** What the task requires **
Copy every entry exactly as it stands, though any image it holds should stay out of the copy.
════════
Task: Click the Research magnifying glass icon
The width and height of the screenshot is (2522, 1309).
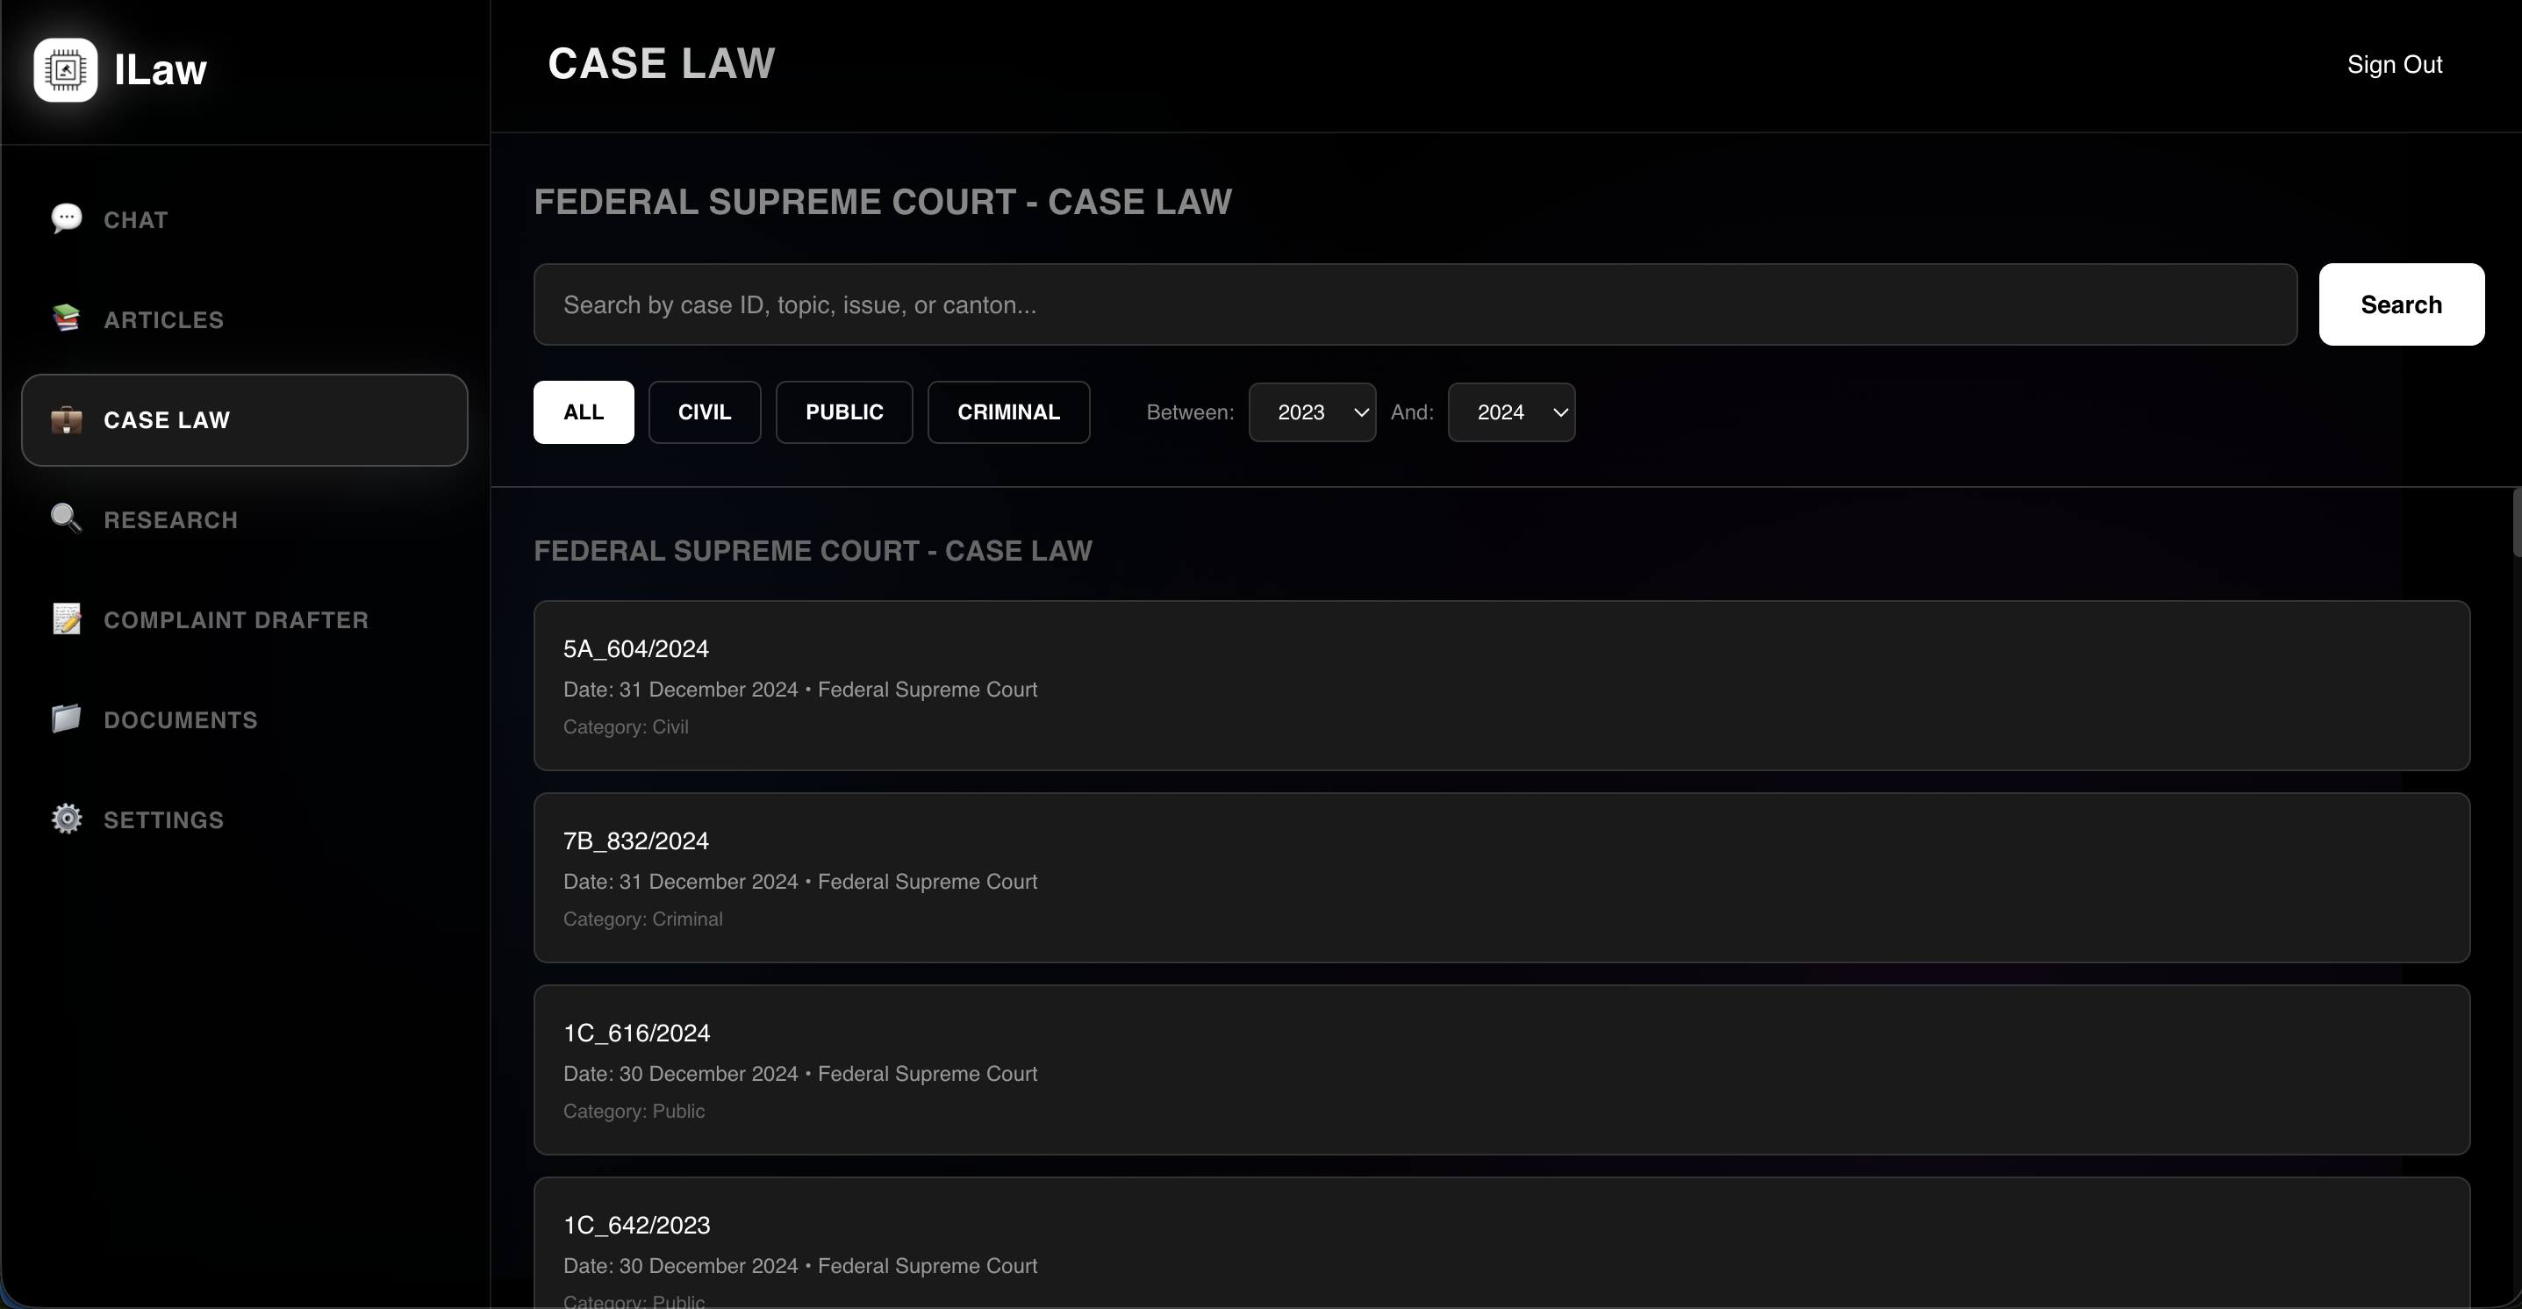Action: [67, 518]
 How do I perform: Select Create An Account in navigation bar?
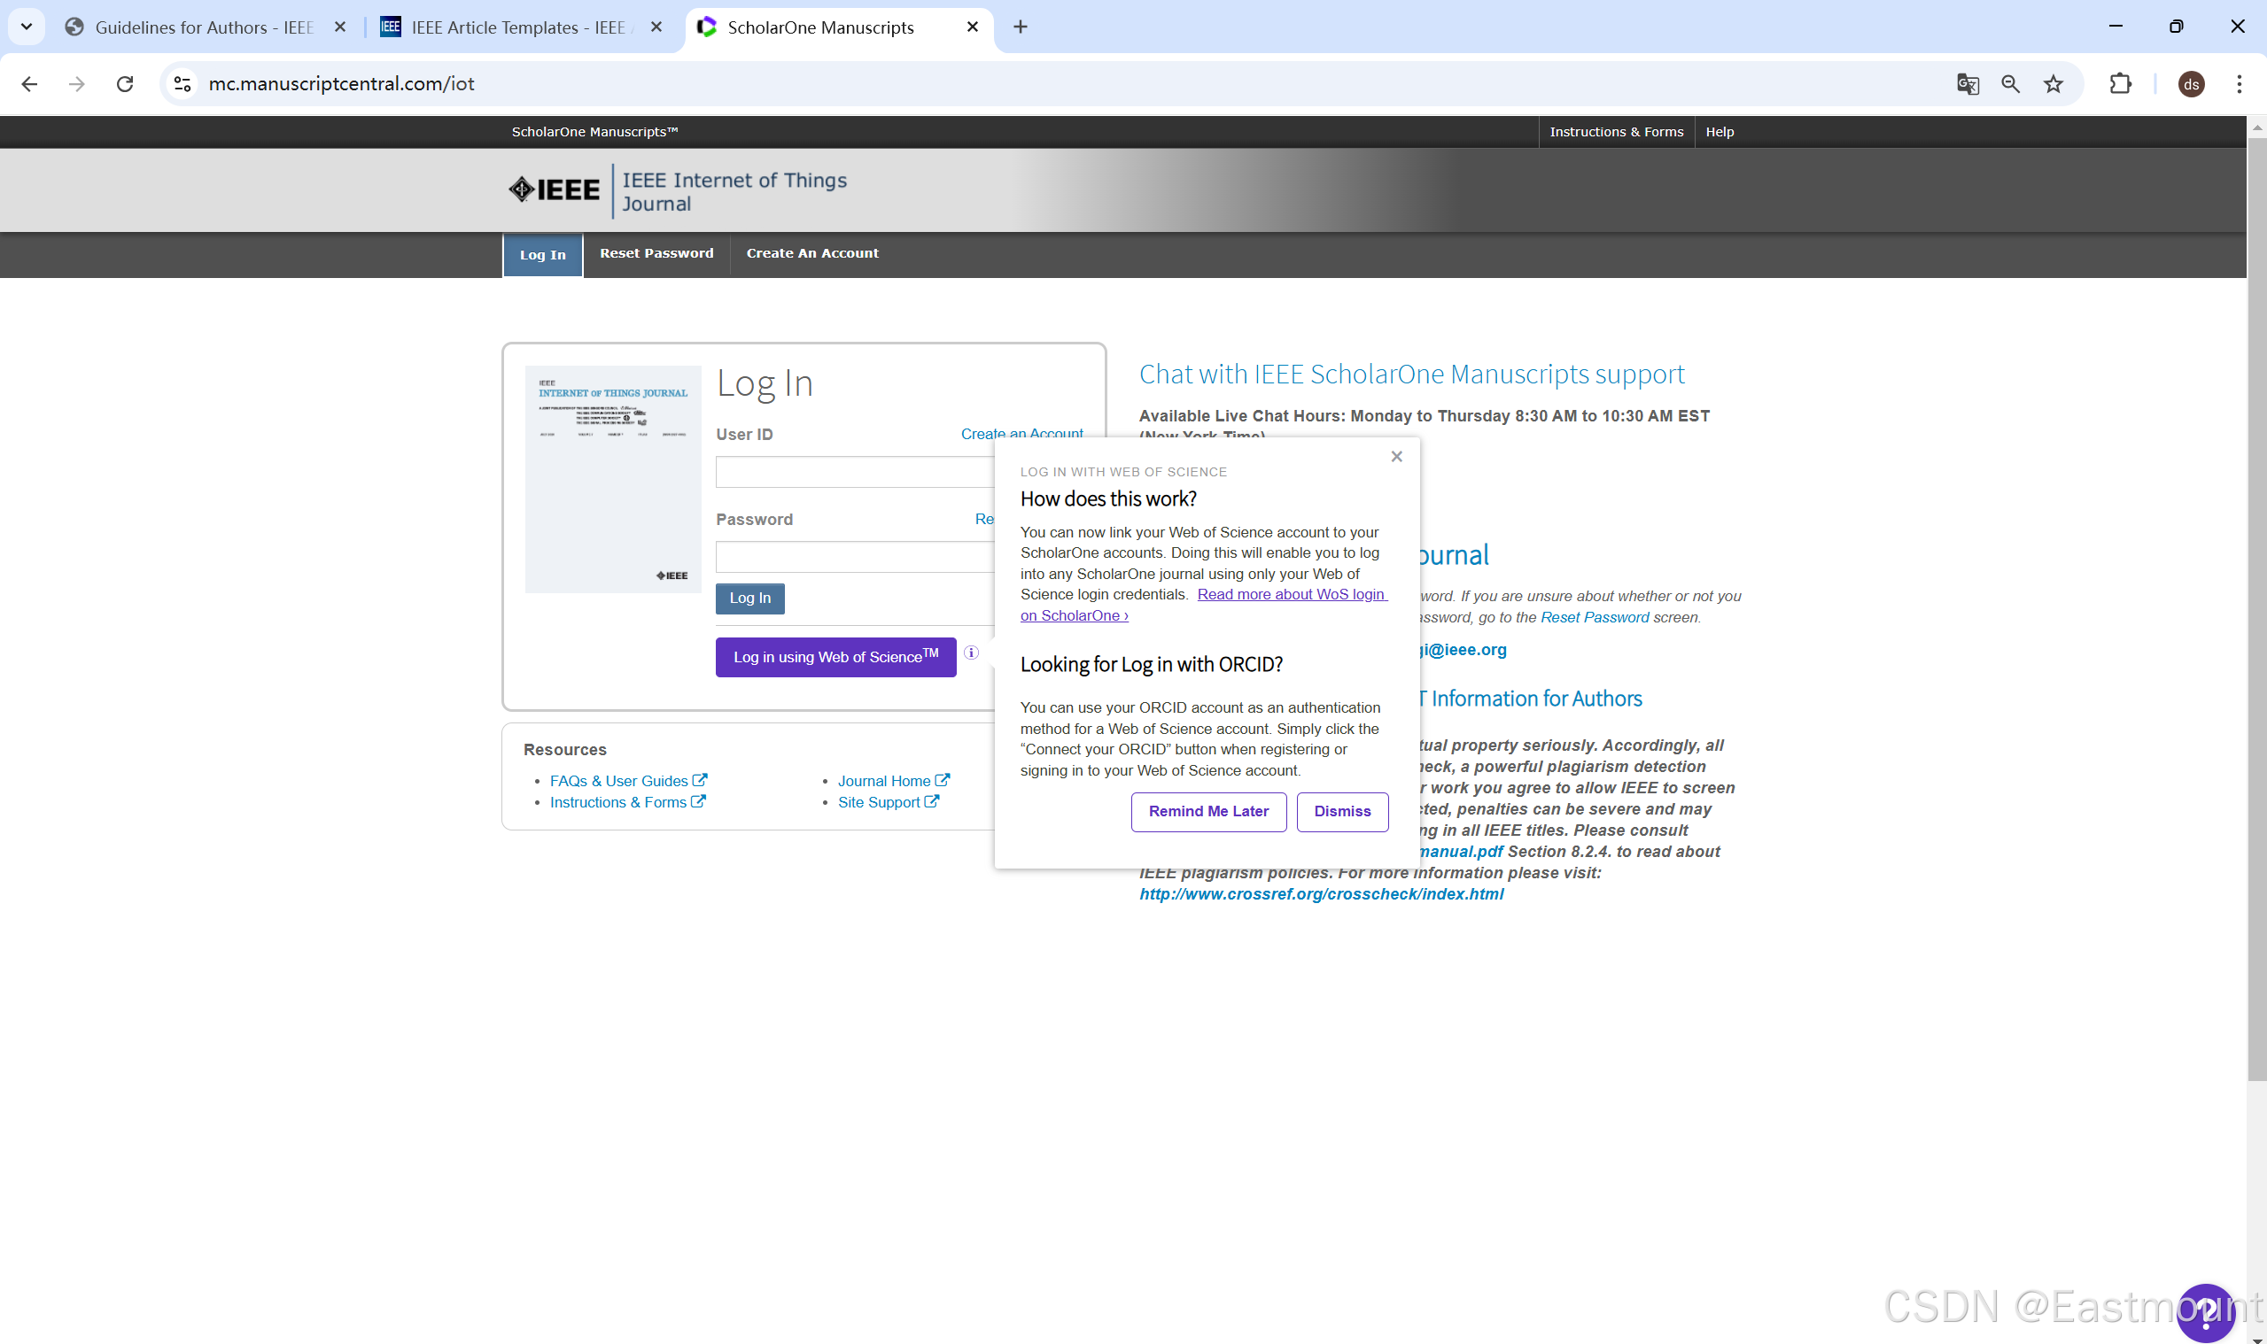click(x=812, y=254)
════════
** Response box **
Task: Click the Research magnifying glass icon
The width and height of the screenshot is (2522, 1309).
Action: [67, 518]
 How do I perform: Select Create An Account in navigation bar?
click(x=812, y=254)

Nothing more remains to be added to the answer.